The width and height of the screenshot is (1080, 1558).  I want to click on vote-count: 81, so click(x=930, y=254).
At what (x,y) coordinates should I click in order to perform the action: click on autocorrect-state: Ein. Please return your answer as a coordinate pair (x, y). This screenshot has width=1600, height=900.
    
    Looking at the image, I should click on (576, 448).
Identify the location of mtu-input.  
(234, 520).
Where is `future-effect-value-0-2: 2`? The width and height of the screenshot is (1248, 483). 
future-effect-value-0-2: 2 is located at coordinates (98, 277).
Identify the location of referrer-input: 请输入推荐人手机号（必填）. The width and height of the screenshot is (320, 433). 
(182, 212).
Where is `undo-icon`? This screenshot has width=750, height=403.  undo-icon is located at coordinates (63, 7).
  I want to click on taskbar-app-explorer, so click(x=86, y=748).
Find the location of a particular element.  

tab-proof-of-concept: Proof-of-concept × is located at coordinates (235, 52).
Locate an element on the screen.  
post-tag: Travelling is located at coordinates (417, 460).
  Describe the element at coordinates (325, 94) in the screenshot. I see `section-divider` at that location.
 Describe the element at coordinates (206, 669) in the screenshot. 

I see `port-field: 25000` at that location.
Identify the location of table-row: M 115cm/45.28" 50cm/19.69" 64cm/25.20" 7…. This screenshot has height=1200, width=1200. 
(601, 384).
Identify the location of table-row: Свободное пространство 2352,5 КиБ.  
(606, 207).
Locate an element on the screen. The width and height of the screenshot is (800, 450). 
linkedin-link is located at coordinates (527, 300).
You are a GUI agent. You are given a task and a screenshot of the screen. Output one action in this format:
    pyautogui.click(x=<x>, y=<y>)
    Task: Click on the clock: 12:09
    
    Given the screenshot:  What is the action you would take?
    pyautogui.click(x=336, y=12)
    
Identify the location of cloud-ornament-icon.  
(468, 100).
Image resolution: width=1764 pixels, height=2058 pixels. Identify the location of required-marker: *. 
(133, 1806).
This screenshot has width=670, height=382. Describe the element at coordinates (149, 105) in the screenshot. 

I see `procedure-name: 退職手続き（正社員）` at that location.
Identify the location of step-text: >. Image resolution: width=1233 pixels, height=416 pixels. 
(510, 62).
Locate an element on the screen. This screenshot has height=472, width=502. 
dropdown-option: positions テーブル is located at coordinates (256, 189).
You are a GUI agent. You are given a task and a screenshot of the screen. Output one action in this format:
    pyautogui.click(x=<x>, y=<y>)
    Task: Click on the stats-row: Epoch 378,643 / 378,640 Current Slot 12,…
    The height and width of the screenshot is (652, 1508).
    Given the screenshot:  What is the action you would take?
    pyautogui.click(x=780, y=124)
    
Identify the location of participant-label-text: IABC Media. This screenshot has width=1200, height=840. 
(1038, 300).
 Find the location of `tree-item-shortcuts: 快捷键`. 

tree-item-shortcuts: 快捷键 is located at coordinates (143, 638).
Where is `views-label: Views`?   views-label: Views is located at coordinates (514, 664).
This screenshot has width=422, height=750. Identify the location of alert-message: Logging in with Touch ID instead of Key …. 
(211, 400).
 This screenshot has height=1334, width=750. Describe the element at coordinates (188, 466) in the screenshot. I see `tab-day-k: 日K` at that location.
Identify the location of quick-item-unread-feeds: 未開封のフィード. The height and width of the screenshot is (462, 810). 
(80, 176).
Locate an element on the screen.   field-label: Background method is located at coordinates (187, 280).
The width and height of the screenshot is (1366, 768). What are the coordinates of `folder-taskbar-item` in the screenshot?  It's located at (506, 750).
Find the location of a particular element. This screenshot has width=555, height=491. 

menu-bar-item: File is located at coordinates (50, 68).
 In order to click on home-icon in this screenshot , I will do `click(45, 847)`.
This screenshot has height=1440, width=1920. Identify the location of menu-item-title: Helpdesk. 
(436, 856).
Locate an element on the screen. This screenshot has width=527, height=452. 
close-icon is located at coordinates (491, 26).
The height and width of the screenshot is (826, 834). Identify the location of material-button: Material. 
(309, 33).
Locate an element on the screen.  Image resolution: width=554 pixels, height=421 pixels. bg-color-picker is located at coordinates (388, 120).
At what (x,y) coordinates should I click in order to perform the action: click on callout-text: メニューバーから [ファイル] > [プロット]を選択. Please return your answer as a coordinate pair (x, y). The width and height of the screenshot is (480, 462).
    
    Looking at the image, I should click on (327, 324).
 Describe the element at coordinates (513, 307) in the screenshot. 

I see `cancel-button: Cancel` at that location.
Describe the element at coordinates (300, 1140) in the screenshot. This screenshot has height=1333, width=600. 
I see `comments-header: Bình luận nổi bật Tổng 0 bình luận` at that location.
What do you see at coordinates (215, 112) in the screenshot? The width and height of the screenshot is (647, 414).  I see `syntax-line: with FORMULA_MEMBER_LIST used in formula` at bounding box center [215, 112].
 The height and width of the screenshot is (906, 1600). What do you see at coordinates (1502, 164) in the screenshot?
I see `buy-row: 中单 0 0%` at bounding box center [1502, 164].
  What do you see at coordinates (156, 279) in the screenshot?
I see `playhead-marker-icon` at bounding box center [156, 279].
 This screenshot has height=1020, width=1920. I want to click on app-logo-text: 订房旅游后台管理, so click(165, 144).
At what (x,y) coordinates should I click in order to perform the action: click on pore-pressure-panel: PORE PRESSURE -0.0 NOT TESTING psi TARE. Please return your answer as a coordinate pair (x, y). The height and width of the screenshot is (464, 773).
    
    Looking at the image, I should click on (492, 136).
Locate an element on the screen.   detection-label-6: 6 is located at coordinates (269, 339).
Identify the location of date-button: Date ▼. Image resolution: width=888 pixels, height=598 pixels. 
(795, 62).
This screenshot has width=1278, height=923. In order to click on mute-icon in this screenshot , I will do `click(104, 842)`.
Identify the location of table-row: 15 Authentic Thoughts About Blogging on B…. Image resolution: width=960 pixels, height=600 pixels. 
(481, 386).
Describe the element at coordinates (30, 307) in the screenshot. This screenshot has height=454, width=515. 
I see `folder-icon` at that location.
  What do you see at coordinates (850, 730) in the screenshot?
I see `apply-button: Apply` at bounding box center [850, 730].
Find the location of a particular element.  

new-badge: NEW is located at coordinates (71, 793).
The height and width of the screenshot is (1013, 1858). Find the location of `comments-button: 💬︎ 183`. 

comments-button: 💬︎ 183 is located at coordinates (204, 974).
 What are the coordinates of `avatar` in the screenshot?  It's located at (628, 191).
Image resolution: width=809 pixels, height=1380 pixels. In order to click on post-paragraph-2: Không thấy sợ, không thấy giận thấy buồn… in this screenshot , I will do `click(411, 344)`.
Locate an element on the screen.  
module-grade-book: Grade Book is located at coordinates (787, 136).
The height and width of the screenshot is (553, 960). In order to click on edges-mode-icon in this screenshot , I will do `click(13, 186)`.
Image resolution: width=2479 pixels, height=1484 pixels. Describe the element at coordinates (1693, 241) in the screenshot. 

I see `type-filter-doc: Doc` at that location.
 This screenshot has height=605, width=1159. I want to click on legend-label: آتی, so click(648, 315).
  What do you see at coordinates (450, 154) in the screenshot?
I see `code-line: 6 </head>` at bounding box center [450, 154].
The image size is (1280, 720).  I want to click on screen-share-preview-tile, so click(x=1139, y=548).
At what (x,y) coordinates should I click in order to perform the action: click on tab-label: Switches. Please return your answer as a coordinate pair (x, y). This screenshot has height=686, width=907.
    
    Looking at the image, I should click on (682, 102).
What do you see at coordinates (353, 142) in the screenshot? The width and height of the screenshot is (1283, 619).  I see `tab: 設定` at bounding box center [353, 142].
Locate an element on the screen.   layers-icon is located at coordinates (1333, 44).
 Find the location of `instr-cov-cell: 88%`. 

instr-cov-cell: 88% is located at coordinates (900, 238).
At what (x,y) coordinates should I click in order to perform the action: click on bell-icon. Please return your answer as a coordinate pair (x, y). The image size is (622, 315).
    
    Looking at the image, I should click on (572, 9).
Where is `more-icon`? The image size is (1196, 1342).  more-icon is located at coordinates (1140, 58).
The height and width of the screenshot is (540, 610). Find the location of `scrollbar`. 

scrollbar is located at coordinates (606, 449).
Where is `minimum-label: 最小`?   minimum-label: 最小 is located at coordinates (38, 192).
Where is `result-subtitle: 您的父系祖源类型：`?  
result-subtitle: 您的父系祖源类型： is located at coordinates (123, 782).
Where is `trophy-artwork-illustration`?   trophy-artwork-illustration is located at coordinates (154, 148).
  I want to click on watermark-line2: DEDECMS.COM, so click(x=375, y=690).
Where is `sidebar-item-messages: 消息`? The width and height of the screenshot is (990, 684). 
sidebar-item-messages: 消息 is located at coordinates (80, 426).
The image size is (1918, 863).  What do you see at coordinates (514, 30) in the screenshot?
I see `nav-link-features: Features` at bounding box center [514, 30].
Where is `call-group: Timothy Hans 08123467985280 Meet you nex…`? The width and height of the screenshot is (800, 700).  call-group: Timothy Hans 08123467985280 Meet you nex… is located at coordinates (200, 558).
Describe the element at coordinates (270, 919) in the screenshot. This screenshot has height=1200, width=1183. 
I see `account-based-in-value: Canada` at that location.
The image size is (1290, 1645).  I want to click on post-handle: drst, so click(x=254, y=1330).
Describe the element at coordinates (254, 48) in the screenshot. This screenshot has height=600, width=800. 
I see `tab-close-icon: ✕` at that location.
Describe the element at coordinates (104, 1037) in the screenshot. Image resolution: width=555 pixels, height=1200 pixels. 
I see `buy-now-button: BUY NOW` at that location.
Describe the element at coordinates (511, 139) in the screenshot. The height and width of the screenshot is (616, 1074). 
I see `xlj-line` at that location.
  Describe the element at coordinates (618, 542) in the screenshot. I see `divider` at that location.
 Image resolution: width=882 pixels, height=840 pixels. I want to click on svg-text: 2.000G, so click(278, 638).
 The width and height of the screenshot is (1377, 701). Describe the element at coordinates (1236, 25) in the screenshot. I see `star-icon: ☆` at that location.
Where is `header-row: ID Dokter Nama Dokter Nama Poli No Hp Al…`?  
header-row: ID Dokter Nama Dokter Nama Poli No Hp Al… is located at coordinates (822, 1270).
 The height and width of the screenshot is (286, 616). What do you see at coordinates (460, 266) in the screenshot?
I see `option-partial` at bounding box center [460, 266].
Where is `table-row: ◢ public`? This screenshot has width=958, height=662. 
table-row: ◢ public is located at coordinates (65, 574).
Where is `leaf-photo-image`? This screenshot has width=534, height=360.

◆ **Task details**
Update the lines running from the one containing "coordinates (1333, 44)." down to the one containing "instr-cov-cell: 88% is" by swapping "Find the location of" for "Point out the location of". Give back only those lines, with nothing else changed.

◆ **Solution to this exercise**
Locate an element on the screen.   layers-icon is located at coordinates (1333, 44).
 Point out the location of `instr-cov-cell: 88%`. 

instr-cov-cell: 88% is located at coordinates (900, 238).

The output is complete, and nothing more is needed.